About this exercise:
Print out each entry below exactly, please.

Extracted information:

=== Section Start ===

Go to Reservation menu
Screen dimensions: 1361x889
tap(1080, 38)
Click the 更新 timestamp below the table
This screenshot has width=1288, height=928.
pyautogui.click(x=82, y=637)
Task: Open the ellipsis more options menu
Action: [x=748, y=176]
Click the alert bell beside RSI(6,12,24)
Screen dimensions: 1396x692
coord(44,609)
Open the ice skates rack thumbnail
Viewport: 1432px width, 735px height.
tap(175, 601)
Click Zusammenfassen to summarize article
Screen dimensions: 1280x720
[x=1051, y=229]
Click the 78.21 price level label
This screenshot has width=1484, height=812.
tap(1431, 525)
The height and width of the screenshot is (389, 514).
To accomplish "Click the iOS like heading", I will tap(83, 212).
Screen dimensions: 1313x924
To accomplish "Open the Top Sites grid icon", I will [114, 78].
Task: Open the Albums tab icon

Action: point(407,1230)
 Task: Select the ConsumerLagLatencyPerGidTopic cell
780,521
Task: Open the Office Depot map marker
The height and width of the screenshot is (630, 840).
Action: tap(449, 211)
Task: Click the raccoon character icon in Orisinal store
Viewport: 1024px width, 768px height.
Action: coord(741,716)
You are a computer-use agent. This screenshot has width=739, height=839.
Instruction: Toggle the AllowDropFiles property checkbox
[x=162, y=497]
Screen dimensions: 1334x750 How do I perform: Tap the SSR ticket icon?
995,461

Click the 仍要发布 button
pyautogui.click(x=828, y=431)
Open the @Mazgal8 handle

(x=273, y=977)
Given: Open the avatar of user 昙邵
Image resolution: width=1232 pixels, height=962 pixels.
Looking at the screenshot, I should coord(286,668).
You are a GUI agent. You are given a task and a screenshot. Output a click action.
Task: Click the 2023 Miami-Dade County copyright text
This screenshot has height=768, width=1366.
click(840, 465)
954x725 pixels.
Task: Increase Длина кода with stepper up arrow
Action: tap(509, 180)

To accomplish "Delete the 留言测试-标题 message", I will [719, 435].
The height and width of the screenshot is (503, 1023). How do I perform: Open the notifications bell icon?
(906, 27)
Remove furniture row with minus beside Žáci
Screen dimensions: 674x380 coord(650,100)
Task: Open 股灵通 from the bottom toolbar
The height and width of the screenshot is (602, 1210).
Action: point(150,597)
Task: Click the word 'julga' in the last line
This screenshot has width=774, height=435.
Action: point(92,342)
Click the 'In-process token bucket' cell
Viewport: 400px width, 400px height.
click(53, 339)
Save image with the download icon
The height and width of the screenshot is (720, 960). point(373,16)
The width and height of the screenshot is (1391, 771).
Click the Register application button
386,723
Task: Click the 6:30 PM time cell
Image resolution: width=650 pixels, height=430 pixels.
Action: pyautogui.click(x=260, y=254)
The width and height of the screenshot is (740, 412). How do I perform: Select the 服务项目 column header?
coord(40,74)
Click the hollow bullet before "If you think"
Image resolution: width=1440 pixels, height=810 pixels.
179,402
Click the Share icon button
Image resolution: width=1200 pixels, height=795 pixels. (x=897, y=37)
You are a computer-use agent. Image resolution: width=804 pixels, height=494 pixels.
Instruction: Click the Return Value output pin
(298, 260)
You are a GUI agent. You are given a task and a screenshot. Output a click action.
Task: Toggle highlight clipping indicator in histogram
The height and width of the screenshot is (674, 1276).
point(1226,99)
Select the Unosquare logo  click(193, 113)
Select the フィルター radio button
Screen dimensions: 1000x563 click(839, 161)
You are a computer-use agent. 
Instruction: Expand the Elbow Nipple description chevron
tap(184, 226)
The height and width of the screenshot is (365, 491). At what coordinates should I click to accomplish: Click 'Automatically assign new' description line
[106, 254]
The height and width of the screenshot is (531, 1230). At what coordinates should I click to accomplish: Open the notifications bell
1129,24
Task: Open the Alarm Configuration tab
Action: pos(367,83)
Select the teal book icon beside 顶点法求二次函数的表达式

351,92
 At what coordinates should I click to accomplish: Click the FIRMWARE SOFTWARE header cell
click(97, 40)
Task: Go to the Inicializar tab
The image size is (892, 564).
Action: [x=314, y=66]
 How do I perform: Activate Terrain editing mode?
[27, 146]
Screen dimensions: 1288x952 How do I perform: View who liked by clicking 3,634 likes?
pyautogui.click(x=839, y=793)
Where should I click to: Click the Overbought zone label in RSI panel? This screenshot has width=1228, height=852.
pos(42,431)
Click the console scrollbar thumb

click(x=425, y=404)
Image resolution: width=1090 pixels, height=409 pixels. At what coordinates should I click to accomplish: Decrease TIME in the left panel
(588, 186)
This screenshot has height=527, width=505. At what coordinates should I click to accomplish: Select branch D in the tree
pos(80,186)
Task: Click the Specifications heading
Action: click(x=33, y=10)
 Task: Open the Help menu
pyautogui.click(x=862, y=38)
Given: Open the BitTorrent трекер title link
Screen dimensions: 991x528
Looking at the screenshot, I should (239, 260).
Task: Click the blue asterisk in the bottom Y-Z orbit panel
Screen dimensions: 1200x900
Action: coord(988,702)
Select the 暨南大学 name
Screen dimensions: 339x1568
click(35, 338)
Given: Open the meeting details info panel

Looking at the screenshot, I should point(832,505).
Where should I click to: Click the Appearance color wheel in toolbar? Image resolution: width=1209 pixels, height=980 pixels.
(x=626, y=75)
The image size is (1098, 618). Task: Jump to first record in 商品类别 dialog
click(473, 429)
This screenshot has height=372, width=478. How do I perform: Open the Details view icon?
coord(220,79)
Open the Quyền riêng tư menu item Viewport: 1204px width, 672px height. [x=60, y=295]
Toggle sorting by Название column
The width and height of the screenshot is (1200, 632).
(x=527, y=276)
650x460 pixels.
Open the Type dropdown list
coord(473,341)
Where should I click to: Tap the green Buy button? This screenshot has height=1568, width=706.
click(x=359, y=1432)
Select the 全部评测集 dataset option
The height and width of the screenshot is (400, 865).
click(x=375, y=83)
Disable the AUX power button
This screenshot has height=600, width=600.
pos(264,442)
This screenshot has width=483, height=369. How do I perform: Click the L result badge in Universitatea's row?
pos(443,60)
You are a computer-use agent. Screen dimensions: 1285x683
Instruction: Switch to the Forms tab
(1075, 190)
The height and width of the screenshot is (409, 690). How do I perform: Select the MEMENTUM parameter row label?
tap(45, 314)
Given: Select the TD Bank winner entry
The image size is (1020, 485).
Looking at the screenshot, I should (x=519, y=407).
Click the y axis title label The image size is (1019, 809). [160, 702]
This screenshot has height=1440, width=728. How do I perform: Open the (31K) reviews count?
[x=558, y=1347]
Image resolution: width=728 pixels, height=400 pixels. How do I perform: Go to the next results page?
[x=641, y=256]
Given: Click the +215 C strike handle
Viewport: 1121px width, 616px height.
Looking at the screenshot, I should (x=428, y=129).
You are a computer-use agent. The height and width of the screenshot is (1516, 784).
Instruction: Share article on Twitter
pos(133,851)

=== Section End ===

Exercise answer:
Go to Reservation menu
Screen dimensions: 1361x889
tap(1080, 38)
Click the 更新 timestamp below the table
This screenshot has width=1288, height=928.
pyautogui.click(x=82, y=637)
Task: Open the ellipsis more options menu
Action: [x=748, y=176]
Click the alert bell beside RSI(6,12,24)
Screen dimensions: 1396x692
coord(44,609)
Open the ice skates rack thumbnail
Viewport: 1432px width, 735px height.
tap(175, 601)
Click Zusammenfassen to summarize article
Screen dimensions: 1280x720
[x=1051, y=229]
Click the 78.21 price level label
This screenshot has width=1484, height=812.
tap(1431, 525)
The height and width of the screenshot is (389, 514).
To accomplish "Click the iOS like heading", I will tap(83, 212).
Screen dimensions: 1313x924
To accomplish "Open the Top Sites grid icon", I will [114, 78].
Task: Open the Albums tab icon

Action: point(407,1230)
 Task: Select the ConsumerLagLatencyPerGidTopic cell
780,521
Task: Open the Office Depot map marker
The height and width of the screenshot is (630, 840).
Action: tap(449, 211)
Task: Click the raccoon character icon in Orisinal store
Viewport: 1024px width, 768px height.
Action: coord(741,716)
You are a computer-use agent. This screenshot has width=739, height=839.
Instruction: Toggle the AllowDropFiles property checkbox
[x=162, y=497]
Screen dimensions: 1334x750 How do I perform: Tap the SSR ticket icon?
995,461

Click the 仍要发布 button
pyautogui.click(x=828, y=431)
Open the @Mazgal8 handle

(x=273, y=977)
Given: Open the avatar of user 昙邵
Image resolution: width=1232 pixels, height=962 pixels.
Looking at the screenshot, I should coord(286,668).
You are a GUI agent. You are given a task and a screenshot. Output a click action.
Task: Click the 2023 Miami-Dade County copyright text
This screenshot has height=768, width=1366.
click(840, 465)
954x725 pixels.
Task: Increase Длина кода with stepper up arrow
Action: tap(509, 180)

To accomplish "Delete the 留言测试-标题 message", I will [719, 435].
The height and width of the screenshot is (503, 1023). How do I perform: Open the notifications bell icon?
(906, 27)
Remove furniture row with minus beside Žáci
Screen dimensions: 674x380 coord(650,100)
Task: Open 股灵通 from the bottom toolbar
The height and width of the screenshot is (602, 1210).
Action: point(150,597)
Task: Click the word 'julga' in the last line
This screenshot has width=774, height=435.
Action: point(92,342)
Click the 'In-process token bucket' cell
Viewport: 400px width, 400px height.
click(53, 339)
Save image with the download icon
The height and width of the screenshot is (720, 960). point(373,16)
The width and height of the screenshot is (1391, 771).
Click the Register application button
386,723
Task: Click the 6:30 PM time cell
Image resolution: width=650 pixels, height=430 pixels.
Action: pyautogui.click(x=260, y=254)
The width and height of the screenshot is (740, 412). How do I perform: Select the 服务项目 column header?
coord(40,74)
Click the hollow bullet before "If you think"
Image resolution: width=1440 pixels, height=810 pixels.
179,402
Click the Share icon button
Image resolution: width=1200 pixels, height=795 pixels. (x=897, y=37)
You are a computer-use agent. Image resolution: width=804 pixels, height=494 pixels.
Instruction: Click the Return Value output pin
(298, 260)
You are a GUI agent. You are given a task and a screenshot. Output a click action.
Task: Toggle highlight clipping indicator in histogram
The height and width of the screenshot is (674, 1276).
point(1226,99)
Select the Unosquare logo  click(193, 113)
Select the フィルター radio button
Screen dimensions: 1000x563 click(839, 161)
You are a computer-use agent. 
Instruction: Expand the Elbow Nipple description chevron
tap(184, 226)
The height and width of the screenshot is (365, 491). At what coordinates should I click to accomplish: Click 'Automatically assign new' description line
[106, 254]
The height and width of the screenshot is (531, 1230). At what coordinates should I click to accomplish: Open the notifications bell
1129,24
Task: Open the Alarm Configuration tab
Action: pos(367,83)
Select the teal book icon beside 顶点法求二次函数的表达式

351,92
 At what coordinates should I click to accomplish: Click the FIRMWARE SOFTWARE header cell
click(97, 40)
Task: Go to the Inicializar tab
The image size is (892, 564).
Action: [x=314, y=66]
 How do I perform: Activate Terrain editing mode?
[27, 146]
Screen dimensions: 1288x952 How do I perform: View who liked by clicking 3,634 likes?
pyautogui.click(x=839, y=793)
Where should I click to: Click the Overbought zone label in RSI panel? This screenshot has width=1228, height=852.
pos(42,431)
Click the console scrollbar thumb

click(x=425, y=404)
Image resolution: width=1090 pixels, height=409 pixels. At what coordinates should I click to accomplish: Decrease TIME in the left panel
(588, 186)
This screenshot has height=527, width=505. At what coordinates should I click to accomplish: Select branch D in the tree
pos(80,186)
Task: Click the Specifications heading
Action: click(x=33, y=10)
 Task: Open the Help menu
pyautogui.click(x=862, y=38)
Given: Open the BitTorrent трекер title link
Screen dimensions: 991x528
Looking at the screenshot, I should (239, 260).
Task: Click the blue asterisk in the bottom Y-Z orbit panel
Screen dimensions: 1200x900
Action: coord(988,702)
Select the 暨南大学 name
Screen dimensions: 339x1568
click(35, 338)
Given: Open the meeting details info panel

Looking at the screenshot, I should point(832,505).
Where should I click to: Click the Appearance color wheel in toolbar? Image resolution: width=1209 pixels, height=980 pixels.
(x=626, y=75)
The image size is (1098, 618). Task: Jump to first record in 商品类别 dialog
click(473, 429)
This screenshot has height=372, width=478. How do I perform: Open the Details view icon?
coord(220,79)
Open the Quyền riêng tư menu item Viewport: 1204px width, 672px height. [x=60, y=295]
Toggle sorting by Название column
The width and height of the screenshot is (1200, 632).
(x=527, y=276)
650x460 pixels.
Open the Type dropdown list
coord(473,341)
Where should I click to: Tap the green Buy button? This screenshot has height=1568, width=706.
click(x=359, y=1432)
Select the 全部评测集 dataset option
The height and width of the screenshot is (400, 865).
click(x=375, y=83)
Disable the AUX power button
This screenshot has height=600, width=600.
pos(264,442)
This screenshot has width=483, height=369. How do I perform: Click the L result badge in Universitatea's row?
pos(443,60)
You are a computer-use agent. Screen dimensions: 1285x683
Instruction: Switch to the Forms tab
(1075, 190)
The height and width of the screenshot is (409, 690). How do I perform: Select the MEMENTUM parameter row label?
tap(45, 314)
Given: Select the TD Bank winner entry
The image size is (1020, 485).
Looking at the screenshot, I should (x=519, y=407).
Click the y axis title label The image size is (1019, 809). [160, 702]
This screenshot has height=1440, width=728. How do I perform: Open the (31K) reviews count?
[x=558, y=1347]
Image resolution: width=728 pixels, height=400 pixels. How do I perform: Go to the next results page?
[x=641, y=256]
Given: Click the +215 C strike handle
Viewport: 1121px width, 616px height.
Looking at the screenshot, I should (x=428, y=129).
You are a computer-use agent. The height and width of the screenshot is (1516, 784).
Instruction: Share article on Twitter
pos(133,851)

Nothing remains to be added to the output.